Collected data entries
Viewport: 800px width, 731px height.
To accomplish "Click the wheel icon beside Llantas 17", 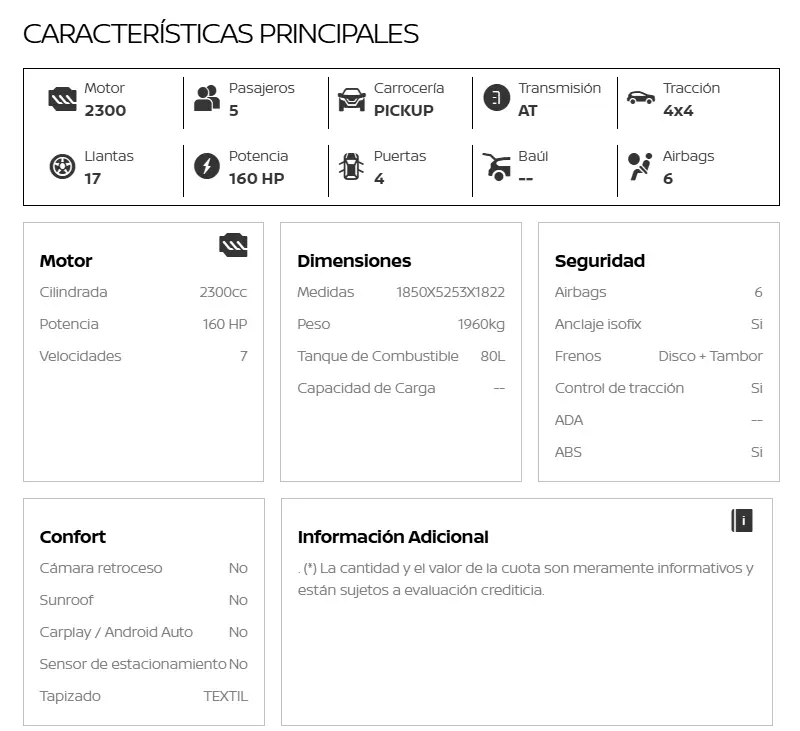I will coord(62,166).
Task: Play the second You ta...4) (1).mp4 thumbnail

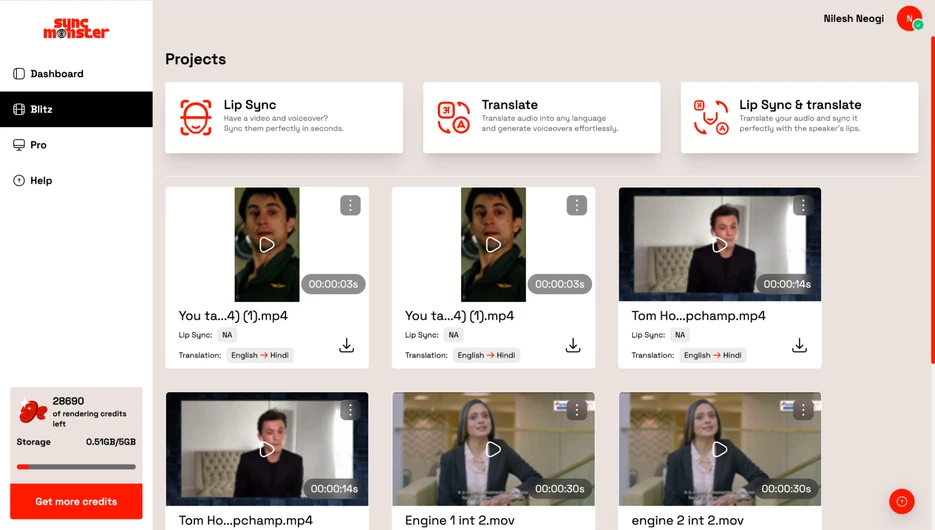Action: (x=493, y=245)
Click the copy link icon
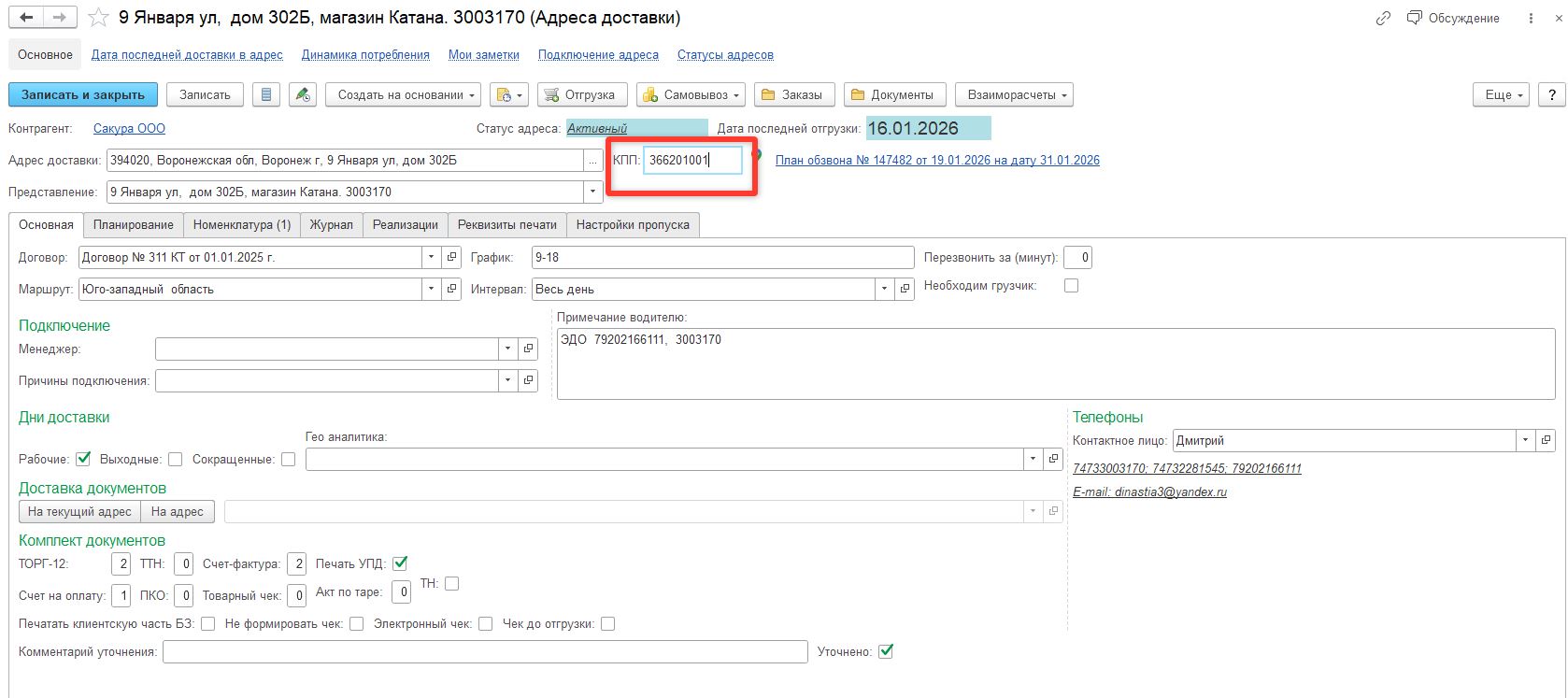The height and width of the screenshot is (698, 1568). [1383, 18]
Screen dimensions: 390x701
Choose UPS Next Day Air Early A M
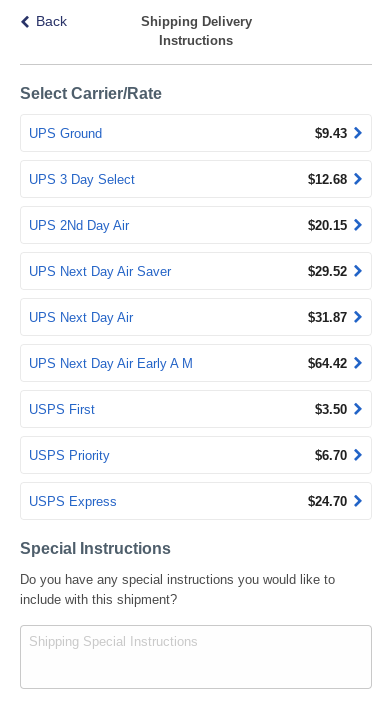click(196, 363)
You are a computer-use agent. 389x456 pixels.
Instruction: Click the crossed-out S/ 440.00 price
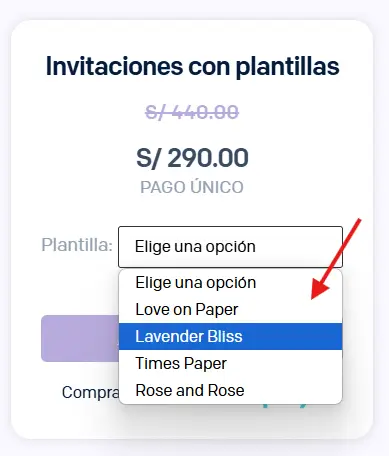[192, 112]
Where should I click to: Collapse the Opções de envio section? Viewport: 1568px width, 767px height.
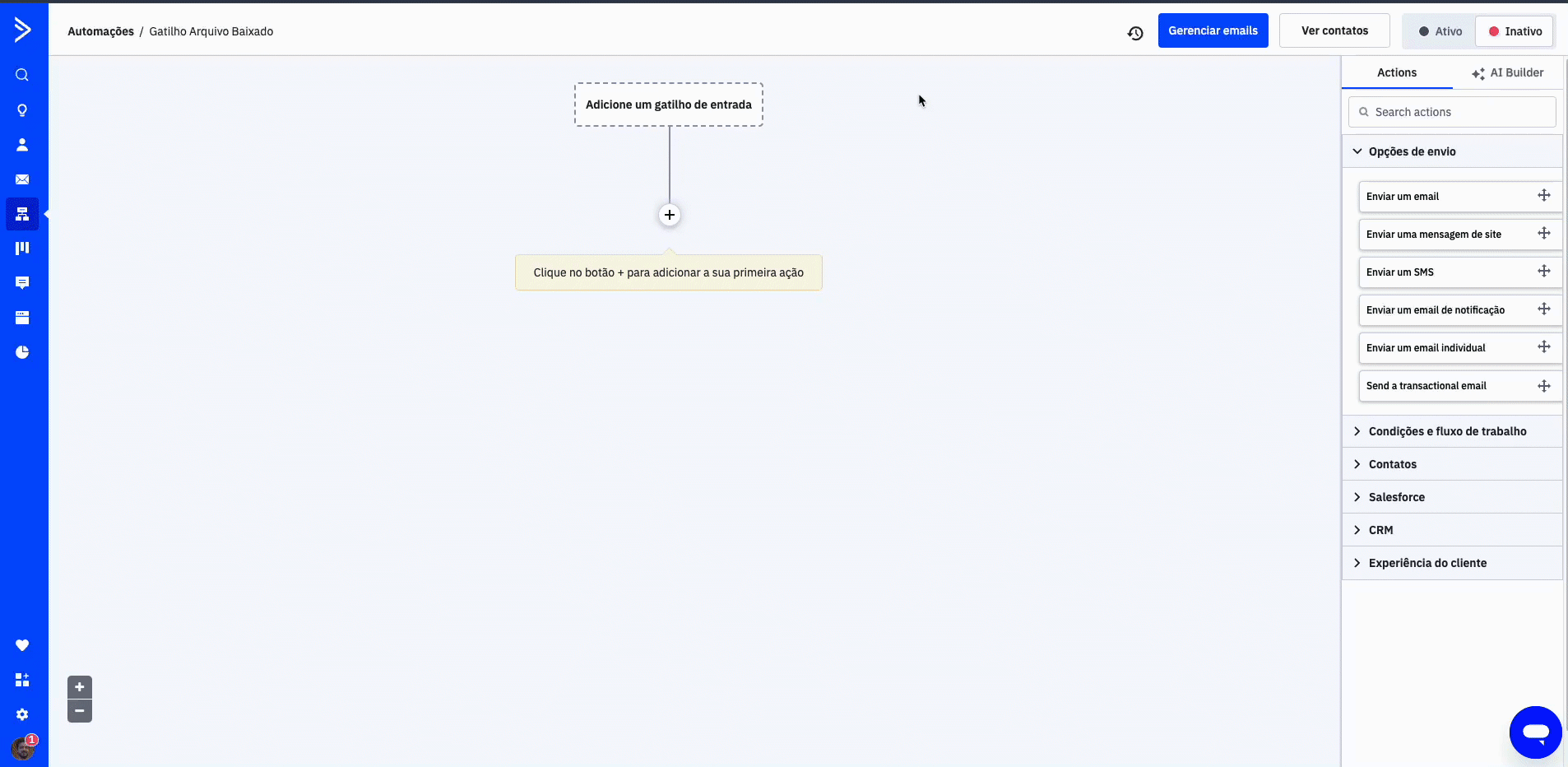point(1412,151)
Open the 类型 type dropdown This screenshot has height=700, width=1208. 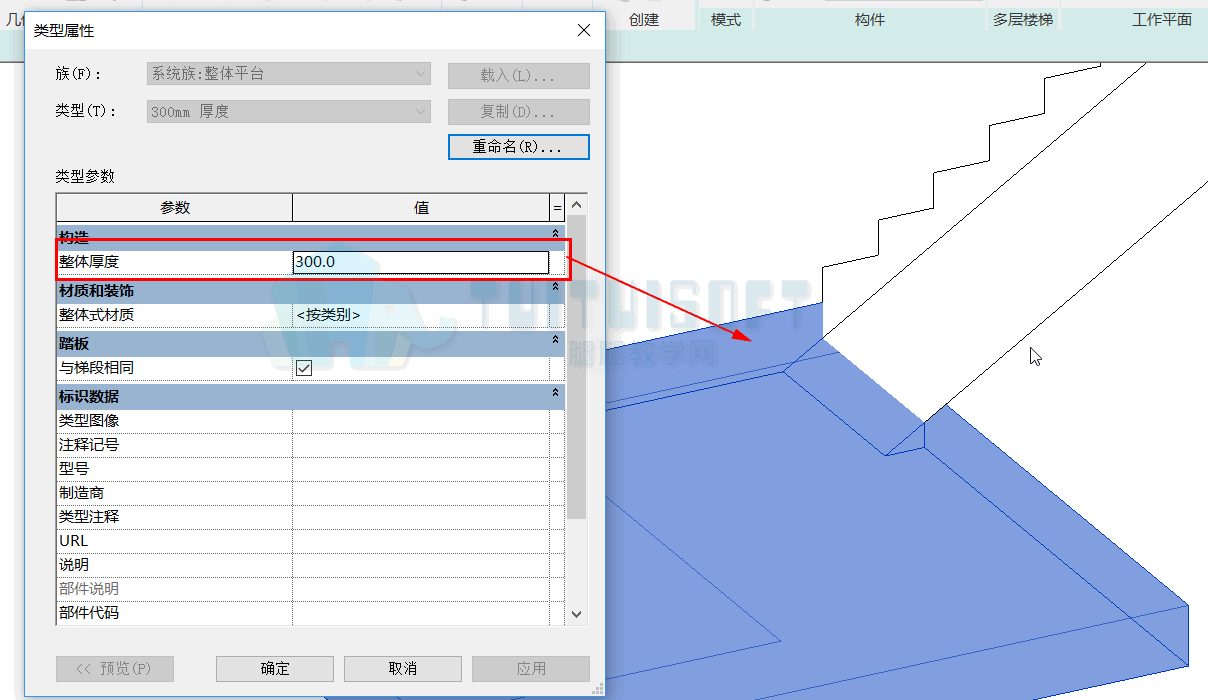click(288, 112)
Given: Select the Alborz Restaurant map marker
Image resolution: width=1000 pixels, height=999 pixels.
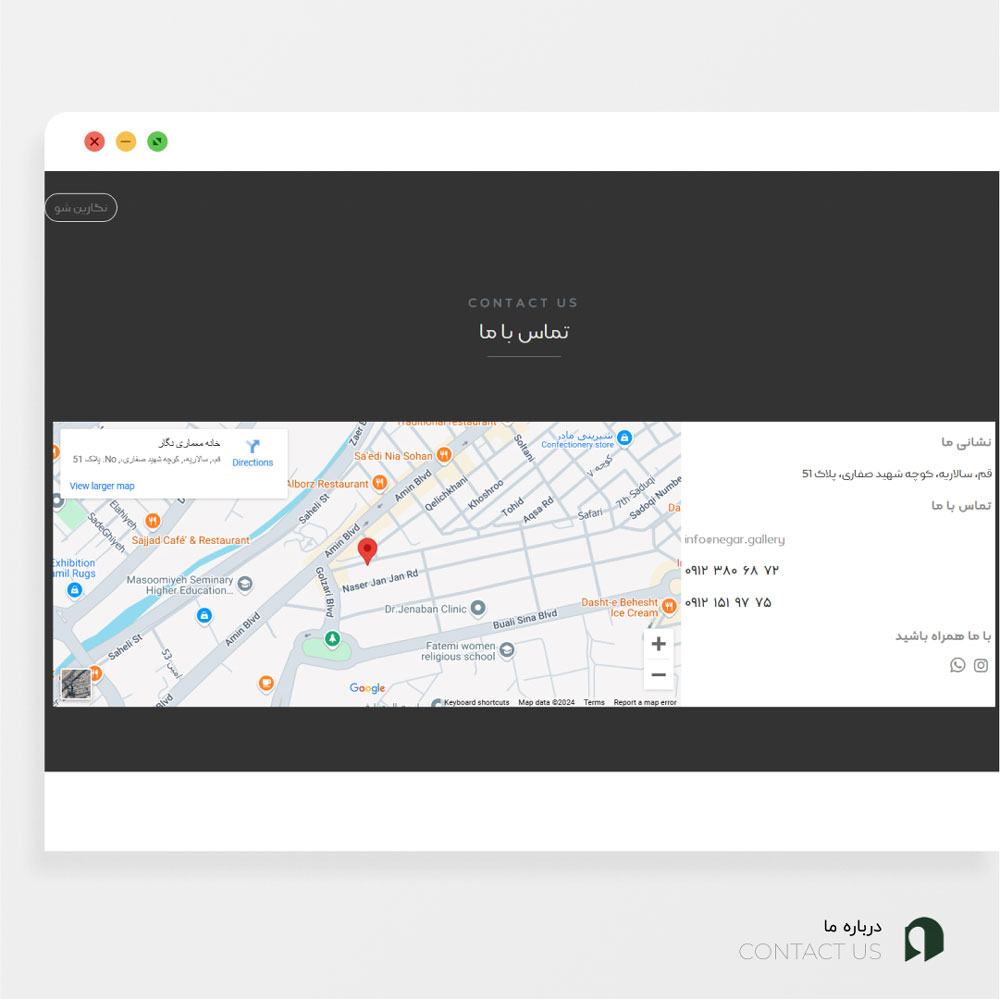Looking at the screenshot, I should [x=380, y=483].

* _WHAT YOU ARE ASKED TO DO_
No pictures belong in the copy: reproduce exactly the lines above from the one that contains "Image resolution: width=1000" through the last line of the entries.

* _TASK SOLUTION_
Image resolution: width=1000 pixels, height=999 pixels.
Looking at the screenshot, I should [x=380, y=483].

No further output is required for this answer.